Wenn ein Kardinal nicht mehr zuhört
Kardinal Woelki erklärt den synodalen Weg für beendet. Nicht, weil die Krise der Kirche überwunden wäre. Nicht, weil Vertrauen zurückgewonnen wurde. Sondern weil ihm der Dialog offenbar zu unbequem geworden ist. Diese Entscheidung ist kein Akt der Klarheit – sie ist ein Akt der Verweigerung.

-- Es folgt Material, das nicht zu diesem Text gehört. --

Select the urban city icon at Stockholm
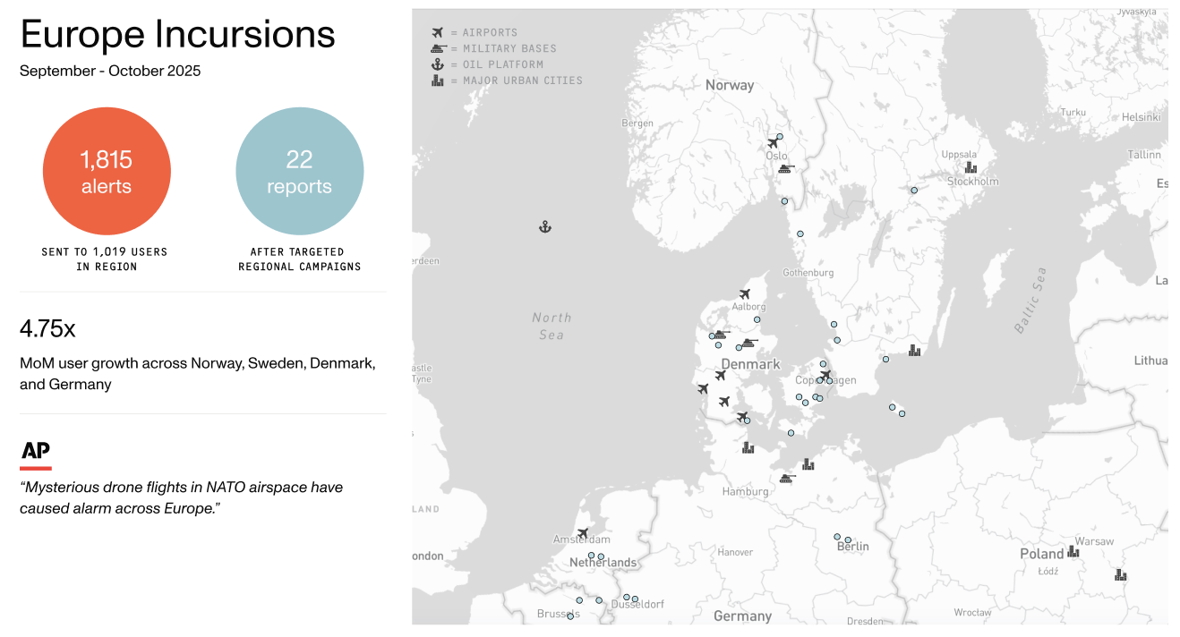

Wer heute den synodalen Weg verlässt, verlässt Menschen. Er verlässt jene, die verletzt wurden und trotzdem geblieben sind. Er verlässt jene, die auf Aufarbeitung, auf Veränderung, auf eine Kirche hoffen, die endlich zuhört, statt sich hinter Mauern aus Macht und Dogma zu verschanzen. Gerade nach dem Missbrauchsskandal ist Schweigen, Abwenden und Abgrenzen keine Option mehr. Und doch genau das geschieht.
Woelki sendet damit eine erschütternde Botschaft: Eure Stimmen sind verzichtbar. Eure Fragen sind lästig. Eure Hoffnungen stehen unter Vorbehalt römischer Genehmigung. Das ist keine geistliche Führung, das ist kalte Verwaltung von Autorität. Wer so handelt, hat die Wucht der Vertrauenskrise entweder nicht verstanden – oder er nimmt sie bewusst in Kauf.
Es schmerzt zu sehen, wie ein Kardinal, der selbst im Zentrum massiver Kritik stand, den einen Prozess verlässt, der überhaupt noch die Chance bot, verlorene Glaubwürdigkeit zurückzugewinnen. Demut würde bedeuten zu bleiben. Sich auszuhalten. Widerspruch zu ertragen. Verantwortung zu teilen. Stattdessen wird die Tür zugeschlagen – und mit ihr die Hoffnung vieler Gläubiger.
Der synodale Weg ist unbequem, ja. Er ist konfliktreich, manchmal unerquicklich, manchmal unerquicklich ehrlich. Aber genau darin liegt seine Wahrheit. Kirche, die keine Konflikte mehr aushält, hat aufgehört, Kirche der Menschen zu sein. Sie wird zu einer Institution, die sich selbst schützt – und dabei ihre Seele verliert.
Kardinal Woelki sagt, für ihn sei dieser Weg beendet. Für viele andere endet damit etwas ganz anderes: die Geduld. Das Vertrauen. Und vielleicht der letzte Grund, noch zu bleiben.